PROBLEM:
Nothing outside the range below should be printed. Output exactly the lines from the line with "Task: Click the Submit button in preview" to the line with "Task: Open the Grau de Inovação dropdown", both included.

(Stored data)
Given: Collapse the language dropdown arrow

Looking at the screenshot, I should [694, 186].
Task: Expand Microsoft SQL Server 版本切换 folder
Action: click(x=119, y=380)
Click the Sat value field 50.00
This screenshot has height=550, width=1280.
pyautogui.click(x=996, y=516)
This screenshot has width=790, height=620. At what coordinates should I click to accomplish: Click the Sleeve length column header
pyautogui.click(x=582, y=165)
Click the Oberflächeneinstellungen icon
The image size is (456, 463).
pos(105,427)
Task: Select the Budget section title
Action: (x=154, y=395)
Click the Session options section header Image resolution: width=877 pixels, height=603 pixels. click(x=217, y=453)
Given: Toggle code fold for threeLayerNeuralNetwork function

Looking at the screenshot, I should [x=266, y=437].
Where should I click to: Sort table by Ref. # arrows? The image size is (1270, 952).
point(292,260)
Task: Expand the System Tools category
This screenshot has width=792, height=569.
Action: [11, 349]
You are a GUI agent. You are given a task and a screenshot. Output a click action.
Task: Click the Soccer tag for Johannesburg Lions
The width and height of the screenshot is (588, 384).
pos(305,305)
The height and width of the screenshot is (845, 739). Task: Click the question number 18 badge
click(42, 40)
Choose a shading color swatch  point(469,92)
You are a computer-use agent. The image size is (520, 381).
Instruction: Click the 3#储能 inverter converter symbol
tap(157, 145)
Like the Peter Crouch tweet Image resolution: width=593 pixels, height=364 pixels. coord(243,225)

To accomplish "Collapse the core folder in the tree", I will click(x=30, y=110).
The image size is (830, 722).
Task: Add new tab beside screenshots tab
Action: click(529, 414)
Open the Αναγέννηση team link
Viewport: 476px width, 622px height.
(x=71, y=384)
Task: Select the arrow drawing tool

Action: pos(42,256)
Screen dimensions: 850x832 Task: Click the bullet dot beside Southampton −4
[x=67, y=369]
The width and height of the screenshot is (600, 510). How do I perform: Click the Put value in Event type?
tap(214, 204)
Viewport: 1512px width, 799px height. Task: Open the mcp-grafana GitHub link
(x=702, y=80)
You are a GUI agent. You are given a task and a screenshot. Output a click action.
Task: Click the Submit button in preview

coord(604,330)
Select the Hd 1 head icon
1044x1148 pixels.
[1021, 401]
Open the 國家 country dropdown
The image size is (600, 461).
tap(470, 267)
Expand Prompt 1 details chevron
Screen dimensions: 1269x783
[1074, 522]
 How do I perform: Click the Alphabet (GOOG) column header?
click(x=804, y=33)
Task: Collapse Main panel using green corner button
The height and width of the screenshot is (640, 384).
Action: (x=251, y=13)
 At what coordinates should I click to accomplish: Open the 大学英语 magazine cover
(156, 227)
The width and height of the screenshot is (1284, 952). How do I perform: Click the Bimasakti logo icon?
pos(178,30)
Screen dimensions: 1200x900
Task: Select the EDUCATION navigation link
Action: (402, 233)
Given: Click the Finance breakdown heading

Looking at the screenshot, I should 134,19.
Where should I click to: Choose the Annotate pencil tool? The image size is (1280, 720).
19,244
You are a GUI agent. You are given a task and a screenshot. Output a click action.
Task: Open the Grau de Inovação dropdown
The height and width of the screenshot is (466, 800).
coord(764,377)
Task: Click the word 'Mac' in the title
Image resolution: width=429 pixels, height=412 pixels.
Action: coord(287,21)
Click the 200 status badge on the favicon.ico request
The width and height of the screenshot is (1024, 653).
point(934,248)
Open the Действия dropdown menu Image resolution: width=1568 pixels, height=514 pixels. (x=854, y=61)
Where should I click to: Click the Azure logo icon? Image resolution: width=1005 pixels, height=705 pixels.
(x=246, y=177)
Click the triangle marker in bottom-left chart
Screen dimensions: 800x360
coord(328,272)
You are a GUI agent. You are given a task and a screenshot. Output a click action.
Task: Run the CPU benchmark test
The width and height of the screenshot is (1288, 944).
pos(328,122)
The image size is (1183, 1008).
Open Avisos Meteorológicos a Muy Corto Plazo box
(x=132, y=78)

RESULT OF THE EXERCISE:
Task: Click the Submit button in preview

coord(604,330)
Select the Hd 1 head icon
1044x1148 pixels.
[1021, 401]
Open the 國家 country dropdown
The image size is (600, 461).
tap(470, 267)
Expand Prompt 1 details chevron
Screen dimensions: 1269x783
[1074, 522]
 How do I perform: Click the Alphabet (GOOG) column header?
click(x=804, y=33)
Task: Collapse Main panel using green corner button
The height and width of the screenshot is (640, 384).
Action: (x=251, y=13)
 At what coordinates should I click to accomplish: Open the 大学英语 magazine cover
(156, 227)
The width and height of the screenshot is (1284, 952). How do I perform: Click the Bimasakti logo icon?
pos(178,30)
Screen dimensions: 1200x900
Task: Select the EDUCATION navigation link
Action: (402, 233)
Given: Click the Finance breakdown heading

Looking at the screenshot, I should 134,19.
Where should I click to: Choose the Annotate pencil tool? The image size is (1280, 720).
19,244
You are a GUI agent. You are given a task and a screenshot. Output a click action.
Task: Open the Grau de Inovação dropdown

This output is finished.